§ PROBLEM TO SOLVE: Write the items from the line with "Where should I" to the line with "pos(374,33)" as a JSON list of strings, one string for each line and no blank lines.

Lines of data
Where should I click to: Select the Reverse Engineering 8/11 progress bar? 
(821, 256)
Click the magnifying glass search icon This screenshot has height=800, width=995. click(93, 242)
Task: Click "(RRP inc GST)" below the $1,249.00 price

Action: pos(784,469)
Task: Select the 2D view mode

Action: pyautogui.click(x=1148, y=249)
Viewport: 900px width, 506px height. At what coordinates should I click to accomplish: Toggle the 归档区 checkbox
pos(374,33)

* * *

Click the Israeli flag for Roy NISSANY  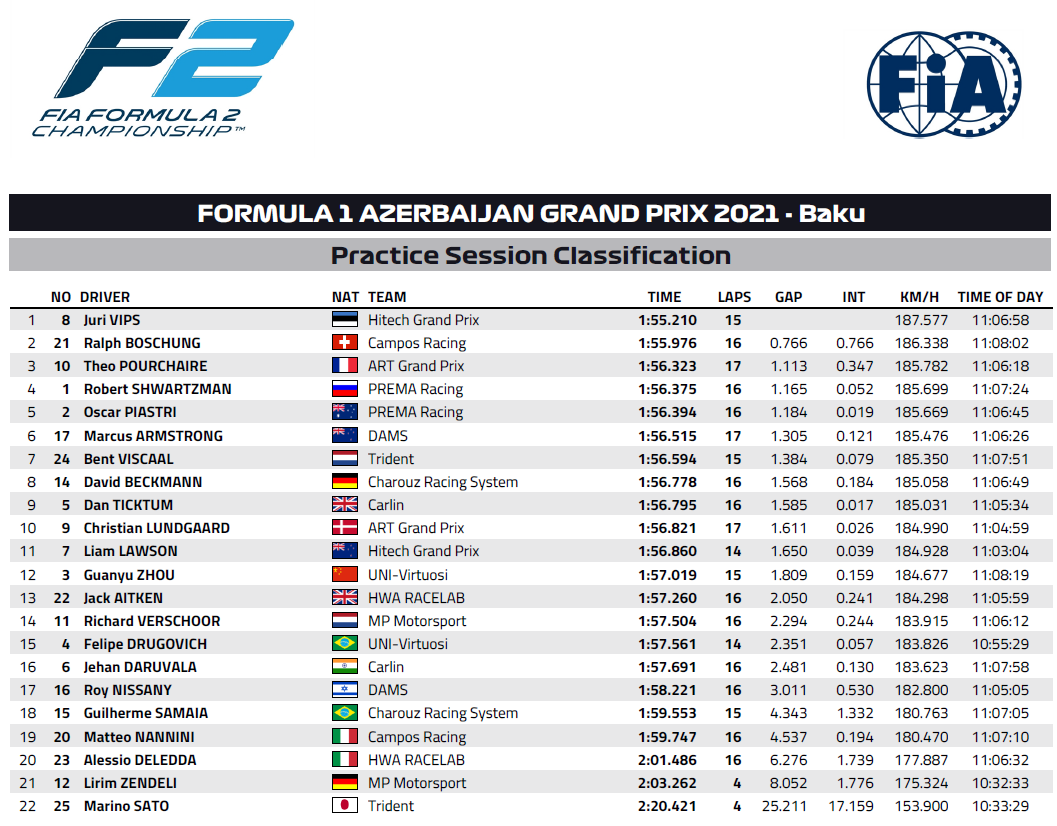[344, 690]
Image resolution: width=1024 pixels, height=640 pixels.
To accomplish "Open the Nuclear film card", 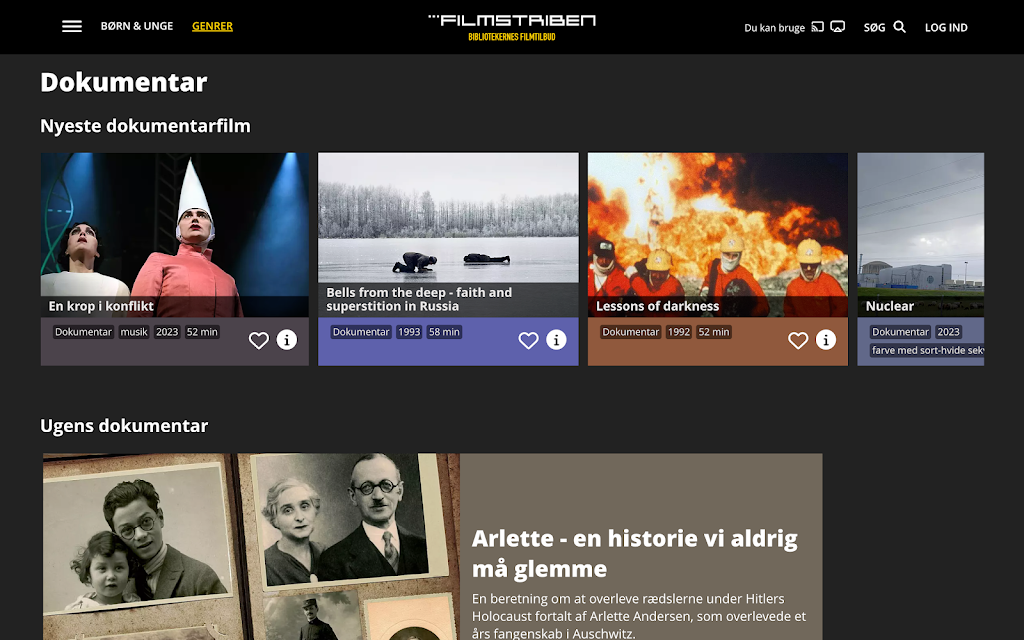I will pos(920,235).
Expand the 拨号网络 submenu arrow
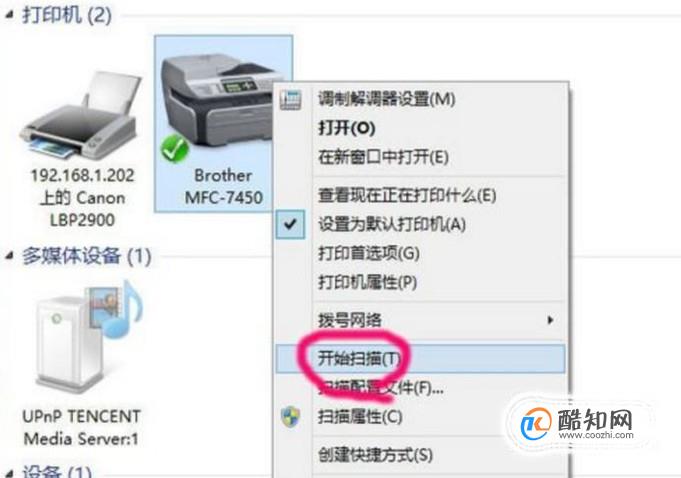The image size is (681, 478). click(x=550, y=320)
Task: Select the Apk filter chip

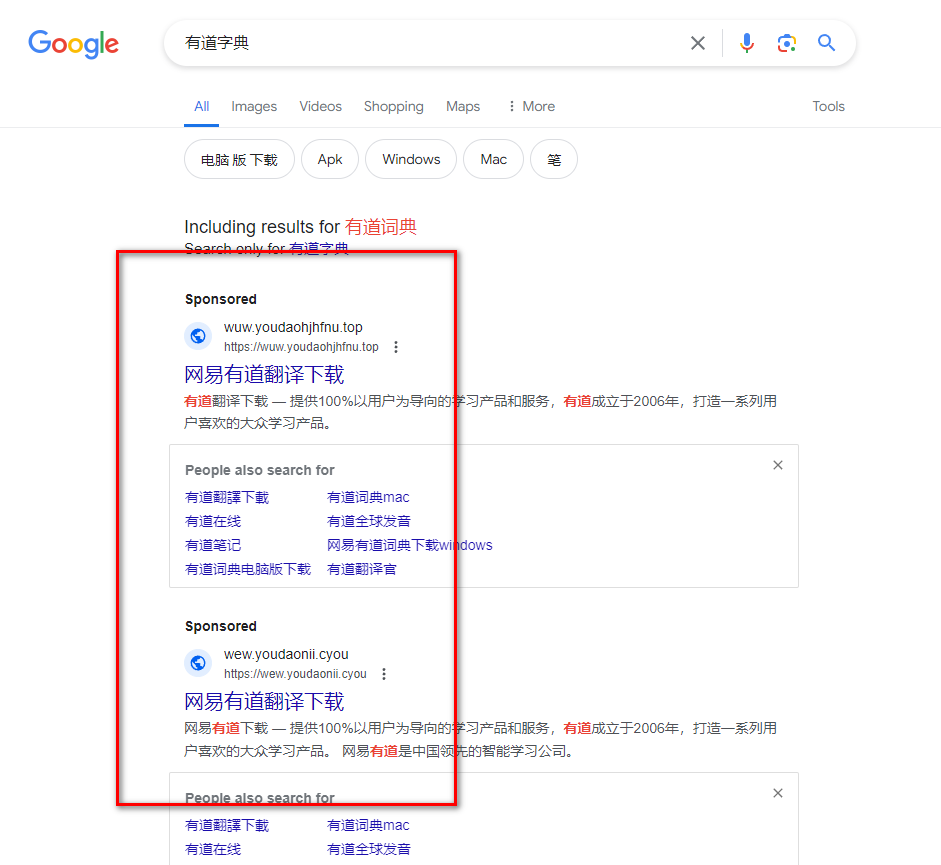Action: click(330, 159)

§ RESPONSE:
[
  "Where should I click to: Select the Reverse Engineering 8/11 progress bar? ",
  "(821, 256)",
  "Click the magnifying glass search icon This screenshot has height=800, width=995. click(93, 242)",
  "Task: Click \"(RRP inc GST)\" below the $1,249.00 price",
  "Action: pos(784,469)",
  "Task: Select the 2D view mode",
  "Action: pyautogui.click(x=1148, y=249)",
  "Viewport: 900px width, 506px height. At what coordinates should I click to accomplish: Toggle the 归档区 checkbox",
  "pos(374,33)"
]